>> begin Recorded information

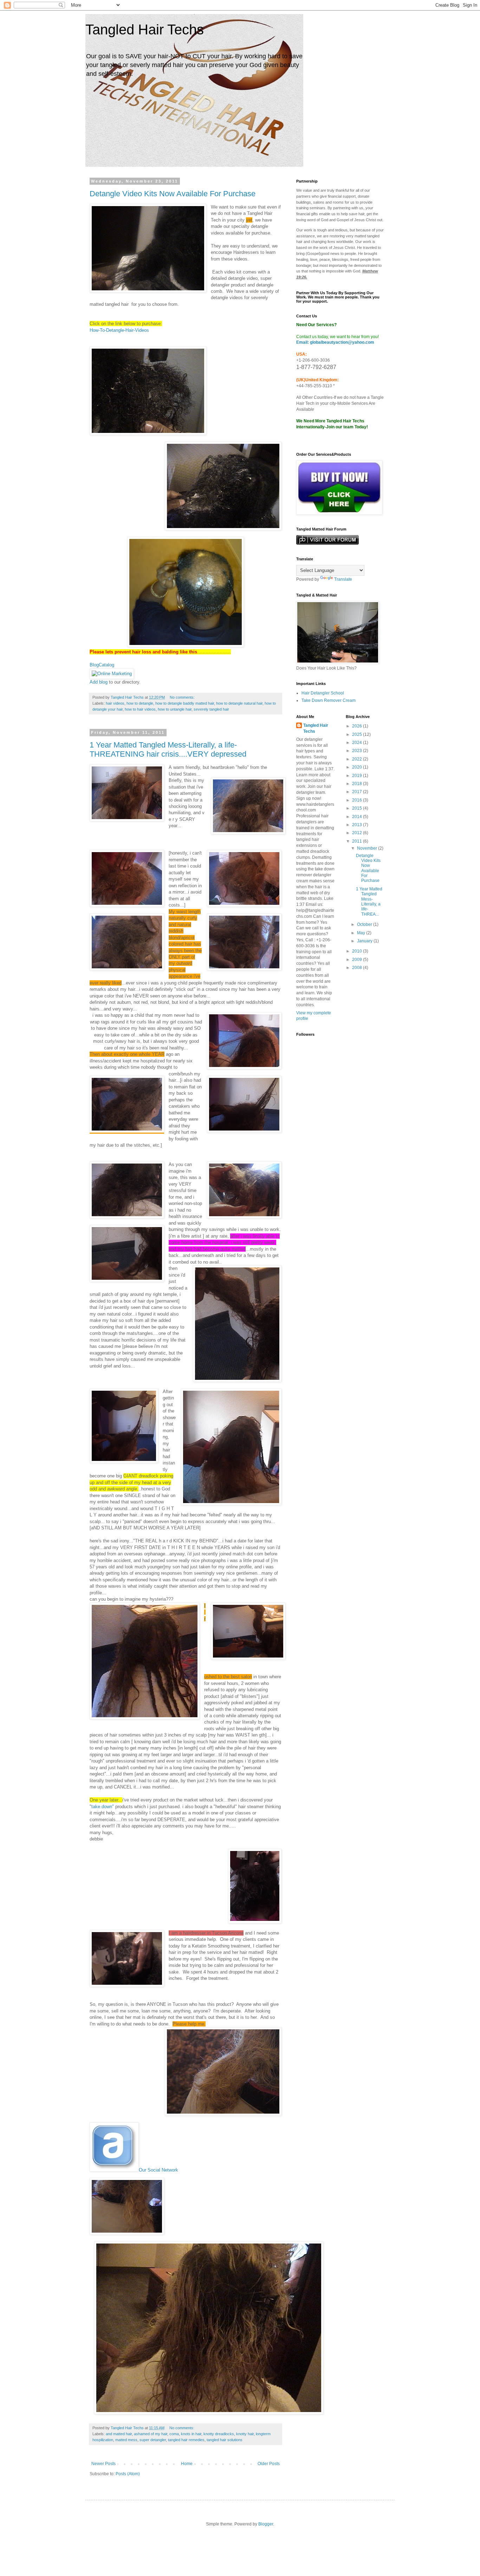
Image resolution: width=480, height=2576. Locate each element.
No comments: (183, 697)
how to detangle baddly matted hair (184, 703)
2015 (357, 808)
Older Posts (269, 2463)
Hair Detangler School (322, 693)
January (365, 940)
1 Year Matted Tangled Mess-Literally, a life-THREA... (369, 902)
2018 (357, 783)
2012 (357, 832)
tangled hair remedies (186, 2440)
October (365, 924)
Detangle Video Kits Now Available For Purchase (172, 193)
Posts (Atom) (128, 2473)
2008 (357, 967)
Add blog (99, 682)
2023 (357, 750)
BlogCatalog (102, 664)
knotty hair (245, 2434)
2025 (357, 734)
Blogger (265, 2524)
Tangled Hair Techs (144, 29)
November (367, 848)
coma (174, 2434)
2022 (357, 759)
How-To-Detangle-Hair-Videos (119, 330)
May (361, 932)
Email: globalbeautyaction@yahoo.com (335, 342)
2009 (357, 959)
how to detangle (140, 703)
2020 (357, 767)
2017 (357, 791)
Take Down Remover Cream (328, 700)
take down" (102, 1806)
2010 (357, 951)
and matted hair (119, 2434)
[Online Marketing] (112, 673)
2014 (357, 816)
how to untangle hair (175, 709)
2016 (357, 800)
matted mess (126, 2440)
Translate (343, 579)
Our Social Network (158, 2170)
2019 (357, 775)
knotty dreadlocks (218, 2434)
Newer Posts (103, 2463)
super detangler (153, 2440)
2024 (357, 742)
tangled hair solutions (224, 2440)
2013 (357, 824)
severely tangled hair (211, 709)
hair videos (115, 703)
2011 (357, 841)
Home (187, 2463)
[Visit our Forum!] (327, 543)
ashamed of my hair (150, 2434)
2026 (357, 726)
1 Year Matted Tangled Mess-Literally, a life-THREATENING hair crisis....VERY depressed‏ (168, 749)
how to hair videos (140, 709)
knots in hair (191, 2434)
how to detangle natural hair (239, 703)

>> end Recorded information

Rewrite all of the records above with "Older Posts" swapped for "Previous Posts" and everything else unchanged. Leave the pictures out.

Image resolution: width=480, height=2576. Locate each element.
No comments: (183, 697)
how to detangle baddly matted hair (184, 703)
2015 (357, 808)
Previous Posts (269, 2463)
Hair Detangler School (322, 693)
January (365, 940)
1 Year Matted Tangled Mess-Literally, a life-THREA... (369, 902)
2018 (357, 783)
2012 (357, 832)
tangled hair remedies (186, 2440)
October (365, 924)
Detangle Video Kits Now Available For Purchase (172, 193)
Posts (Atom) (128, 2473)
2008 (357, 967)
Add blog (99, 682)
2023 (357, 750)
BlogCatalog (102, 664)
knotty hair (245, 2434)
2025 (357, 734)
Blogger (265, 2524)
Tangled Hair Techs (144, 29)
November (367, 848)
coma (174, 2434)
2022 (357, 759)
How-To-Detangle-Hair-Videos (119, 330)
May (361, 932)
Email: globalbeautyaction@yahoo.com (335, 342)
2009 (357, 959)
how to detangle (140, 703)
2020 (357, 767)
2017 (357, 791)
Take Down Remover Cream (328, 700)
take down" (102, 1806)
2010 (357, 951)
and matted hair (119, 2434)
[Online Marketing] (112, 673)
2014 (357, 816)
how to untangle hair (175, 709)
2016 (357, 800)
matted mess (126, 2440)
Translate (343, 579)
Our Social Network (158, 2170)
2019 (357, 775)
knotty dreadlocks (218, 2434)
Newer Posts (103, 2463)
super detangler (153, 2440)
2024 (357, 742)
tangled hair solutions (224, 2440)
2013 (357, 824)
severely tangled hair (211, 709)
hair videos (115, 703)
2011 (357, 841)
Home (187, 2463)
[Visit our Forum!] (327, 543)
ashamed of my hair (150, 2434)
2026 (357, 726)
1 Year Matted Tangled Mess-Literally, a life-THREATENING hair crisis....VERY depressed‏ (168, 749)
how to hair videos (140, 709)
knots in hair (191, 2434)
how to detangle natural hair (239, 703)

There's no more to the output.